▶ _Saved entries_
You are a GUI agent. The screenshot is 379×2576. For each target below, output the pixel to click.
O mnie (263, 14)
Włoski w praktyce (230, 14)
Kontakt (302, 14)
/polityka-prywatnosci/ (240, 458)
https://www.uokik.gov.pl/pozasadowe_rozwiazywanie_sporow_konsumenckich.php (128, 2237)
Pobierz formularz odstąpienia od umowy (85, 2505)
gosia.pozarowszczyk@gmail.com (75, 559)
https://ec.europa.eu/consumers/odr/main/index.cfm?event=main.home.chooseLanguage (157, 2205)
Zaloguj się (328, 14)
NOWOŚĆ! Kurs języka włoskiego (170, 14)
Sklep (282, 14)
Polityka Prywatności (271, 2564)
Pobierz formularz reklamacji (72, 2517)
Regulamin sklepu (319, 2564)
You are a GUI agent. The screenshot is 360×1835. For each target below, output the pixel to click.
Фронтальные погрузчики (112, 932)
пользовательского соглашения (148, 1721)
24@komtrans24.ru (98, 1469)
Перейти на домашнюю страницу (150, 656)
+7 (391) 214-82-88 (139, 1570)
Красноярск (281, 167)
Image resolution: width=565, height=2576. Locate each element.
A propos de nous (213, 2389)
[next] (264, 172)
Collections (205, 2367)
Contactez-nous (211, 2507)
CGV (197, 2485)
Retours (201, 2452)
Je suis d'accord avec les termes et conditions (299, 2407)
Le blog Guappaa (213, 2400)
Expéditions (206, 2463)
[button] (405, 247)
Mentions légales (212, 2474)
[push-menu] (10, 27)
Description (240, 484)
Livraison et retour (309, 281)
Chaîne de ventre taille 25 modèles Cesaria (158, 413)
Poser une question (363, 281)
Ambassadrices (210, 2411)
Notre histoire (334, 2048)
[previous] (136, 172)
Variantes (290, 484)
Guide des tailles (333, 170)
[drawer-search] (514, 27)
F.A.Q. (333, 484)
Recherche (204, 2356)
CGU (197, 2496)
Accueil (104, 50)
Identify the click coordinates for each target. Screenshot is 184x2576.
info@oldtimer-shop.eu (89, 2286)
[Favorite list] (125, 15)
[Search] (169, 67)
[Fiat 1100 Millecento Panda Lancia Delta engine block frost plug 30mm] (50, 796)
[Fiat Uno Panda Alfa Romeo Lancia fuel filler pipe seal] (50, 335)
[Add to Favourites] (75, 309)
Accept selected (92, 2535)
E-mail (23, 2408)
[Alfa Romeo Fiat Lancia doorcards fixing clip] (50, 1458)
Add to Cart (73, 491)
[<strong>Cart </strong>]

▶ _EXERCISE DESCRIPTION_
Make an exact copy of each line, beginning at the one containing "Recherche (204, 2356)" and ending with the last line of the data, and of no other line.

▶ _TASK SOLUTION_
Recherche (204, 2356)
CGU (197, 2496)
Accueil (104, 50)
Identify the click coordinates for each target. Screenshot is 184x2576.
info@oldtimer-shop.eu (89, 2286)
[Favorite list] (125, 15)
[Search] (169, 67)
[Fiat 1100 Millecento Panda Lancia Delta engine block frost plug 30mm] (50, 796)
[Fiat Uno Panda Alfa Romeo Lancia fuel filler pipe seal] (50, 335)
[Add to Favourites] (75, 309)
Accept selected (92, 2535)
E-mail (23, 2408)
[Alfa Romeo Fiat Lancia doorcards fixing clip] (50, 1458)
Add to Cart (73, 491)
[<strong>Cart </strong>]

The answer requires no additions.